LESBIAN GAY BISEKSUAL TRANSGENDER (LGBT)

Bismillaahirrahmaanirrahiim

Dewan Da’wah Islamiyah Indonesia Provinsi Jawa Barat setelah menyimak dengan seksama gerakan perilaku menyimpang Lesbian Gay Biseksual Transgender (LGBT) dari para aktivis pelaku dan pendukungnya baik dari kalangan artis, profesional sampai akademisi melalui berbagai media telah meresahkan masyarakat, dunia pendidikan, bahkan sendi-sendi kehidupan bernegara yang menjunjung tinggi nilai-nilai keimanan dan ketakwaan kepada Allah SWT yang dicerminkan sila ke-1 Pancasila yaitu Ketuhanan Yang Mahaesa.
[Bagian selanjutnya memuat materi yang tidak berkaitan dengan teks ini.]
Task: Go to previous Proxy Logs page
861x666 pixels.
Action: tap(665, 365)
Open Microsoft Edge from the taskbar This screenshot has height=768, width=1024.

Atas dasar hal itu, maka Dewan Da’wah Islamiyah Indonesia yang memiliki misi mengawal dasar-dasar keyakinan kehidupan beragama dalam menjalankan ajaran Islam serta komitmen dalam mendukung kedaulatan dan keutuhan Negara Kesatuan Republik Indonesia (NKRI), maka dengan dasar menjalankan perintah agama yaitu saling menasihati dalam kebenaran serta amar ma’ruf dan nahyi munkar, dengan ini menyatakan sikap :

  1. Mengecam keras dan menyatakan perlawanankepada berbagai pihak yang secara terang-terangan menjadi agen pelaku dan pendukung gerakan perilaku menyimpang LGBT di wilayah NKRI yang berdasarkan kepada Ketuhanan yang Mahaesa dengan menjalankan kemanusiaan yang adil dan beradab, persatuan Indonesia, kerakyatan yang dipimpin oleh hikmat kebijaksanaan dalam permusyawaratan/perwakilan, serta dengan mewujudkan suatu keadilan sosial bagi seluruh rakyat Indonesia;
  2. Mendukungsikap pemerintah yang disampaikan Menteri Pendidikan dan Kebudayaan, Menteri Riset, Teknologi, dan Pendidikan Tinggi, dan Menteri Agama Republik Indonesia bahwa gerakan perilaku menyimpang LGBT sebagai gerakan demoralisasi yang menghancurkan dunia pendidikan dan kehidupan keagamaan, bermasyarakat, berbangsa, dan bernegara. Karena itu Dewan Da’wah mendesak semua unsur lembaga tinggi negara baik eksekutif, legislatif, yudikatif, dan lembaga-lembaga kenegaraan lainnya yang membidangi masalah-masalah hak asasi manusia, perlindungan perempuan, perlindungan anak, penegakkan hukum, dan aparat penegak hukum harus menjadi garda terdepan penyelamatan kedaulatan dan keutuhan NKRI dari gerakan perilaku menyimpang LGBT sebagai infiltrasi budaya luar secara sistematik dan terencana dari proxy-war (perang negara melawan agen ketiga yang banyak dilakukan oleh anasir oknum bangsa sendiri); secara khusus dalam upaya penegakkan dan kepastian hukum terkait perilaku menyimpang LGBT, maka Dewan Da’wah dengan ini mendukung dan mendorong upaya judicial review terhadap Undang-Undang tentang KUHP, istimewa pasal 292 yang menempatkan perilaku menyimpang LGBT sebagai tindakan kriminal dalam delik perzinahan
  3. Mengajaksegenap kaum muslimin baik tokoh-tokoh ulama, para akademisi kampus, para guru pendidik, serta ormas-ormas Islam dan LSM/lembaga da’wah menjadi unsur yang secara aktif mendukung dan bekerjasama  dengan pemerintah dan lembaga-lembaga tinggi/lembaga negara lainnya melalui kegiatan da’wah/amar ma’ruf dan nahyi munkar dan pembinaan keluarga-keluarga Islami  dalam upaya mencegah dan menindak gerakan perilaku menyimpang LGBT, dan melakukan pembinaan melalui proses rehabilitasi sosial terhadap korban-korban gerakan tersebut;

Semoga Allah SWT memberikan keberkahan kepada kaum muslimin dan Bangsa Indonesia pada umumnya serta terhindar dari azab Allah SWT.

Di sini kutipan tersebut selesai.